Historical analogues
The post-2020 Soleimani-killing de-escalation, the 2022–2023 Saudi-Iran restoration of relations, and the post-1988 end of the Iran-Iraq war all offer different templates. None map perfectly to current conditions; each shows what off-ramps actually look like when they work.
The structural moves available
- Nuclear-track movement. A renewed inspection regime, an enrichment cap, or a stockpile freeze — any of which could be sequenced ahead of broader sanctions relief.
- Proxy-track moves. Quiet operational deconfliction by Iran-aligned forces, particularly Hezbollah and the Iraqi militias.
- Sanctions-track moves. Humanitarian carve-outs, targeted designation lifts, restored SWIFT access for specific banks.
- Regional-track moves. Continued Saudi-Iran normalisation, restored Iran-UAE banking channels, GCC-Iran dialogue.
- Mediation activity. Oman, Qatar, China, Switzerland, and EU envoys all play distinct roles.
Signals to watch
- Quiet IAEA report movement.
- Mediator travel and shuttle diplomacy.
- Reduction in tit-for-tat exchanges across known fault lines (Lebanon-Israel, Red Sea).

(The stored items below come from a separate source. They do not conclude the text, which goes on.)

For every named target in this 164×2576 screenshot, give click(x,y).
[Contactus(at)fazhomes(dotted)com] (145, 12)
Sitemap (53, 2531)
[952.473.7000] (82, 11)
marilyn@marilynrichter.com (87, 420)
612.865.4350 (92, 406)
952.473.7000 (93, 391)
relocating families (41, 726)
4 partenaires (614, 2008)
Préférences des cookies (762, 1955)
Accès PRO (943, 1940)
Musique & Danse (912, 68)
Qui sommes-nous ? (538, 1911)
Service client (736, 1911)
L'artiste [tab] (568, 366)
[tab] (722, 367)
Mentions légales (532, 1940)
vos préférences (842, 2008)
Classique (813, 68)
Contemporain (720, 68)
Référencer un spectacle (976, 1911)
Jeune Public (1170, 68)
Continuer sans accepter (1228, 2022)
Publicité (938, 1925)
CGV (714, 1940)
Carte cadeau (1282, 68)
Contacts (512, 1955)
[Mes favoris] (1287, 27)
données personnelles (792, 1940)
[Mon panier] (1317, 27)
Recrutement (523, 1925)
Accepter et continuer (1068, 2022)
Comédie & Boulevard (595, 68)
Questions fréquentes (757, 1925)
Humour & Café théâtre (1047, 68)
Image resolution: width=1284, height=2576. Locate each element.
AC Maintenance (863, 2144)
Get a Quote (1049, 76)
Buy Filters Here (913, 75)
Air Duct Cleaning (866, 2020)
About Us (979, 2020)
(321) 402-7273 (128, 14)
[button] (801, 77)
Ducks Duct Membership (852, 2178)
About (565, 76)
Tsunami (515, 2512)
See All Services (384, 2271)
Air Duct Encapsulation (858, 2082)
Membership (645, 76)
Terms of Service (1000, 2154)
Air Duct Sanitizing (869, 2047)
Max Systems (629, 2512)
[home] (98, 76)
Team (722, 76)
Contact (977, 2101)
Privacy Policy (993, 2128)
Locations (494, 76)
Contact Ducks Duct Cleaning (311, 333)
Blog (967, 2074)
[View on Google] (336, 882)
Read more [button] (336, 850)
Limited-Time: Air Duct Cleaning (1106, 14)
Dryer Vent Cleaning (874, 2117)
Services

- Banking-channel reopenings that do not appear in headlines.
- Senior-level mediated meetings, often announced after they have already occurred.
What de-escalation is not
De-escalation is not a peace deal. It is the reduction of the temperature to a level where decisions can be made about the underlying disputes. Most successful de-escalations leave the underlying disputes unresolved while reducing the cost of disagreement. That is not failure — it is the realistic ceiling.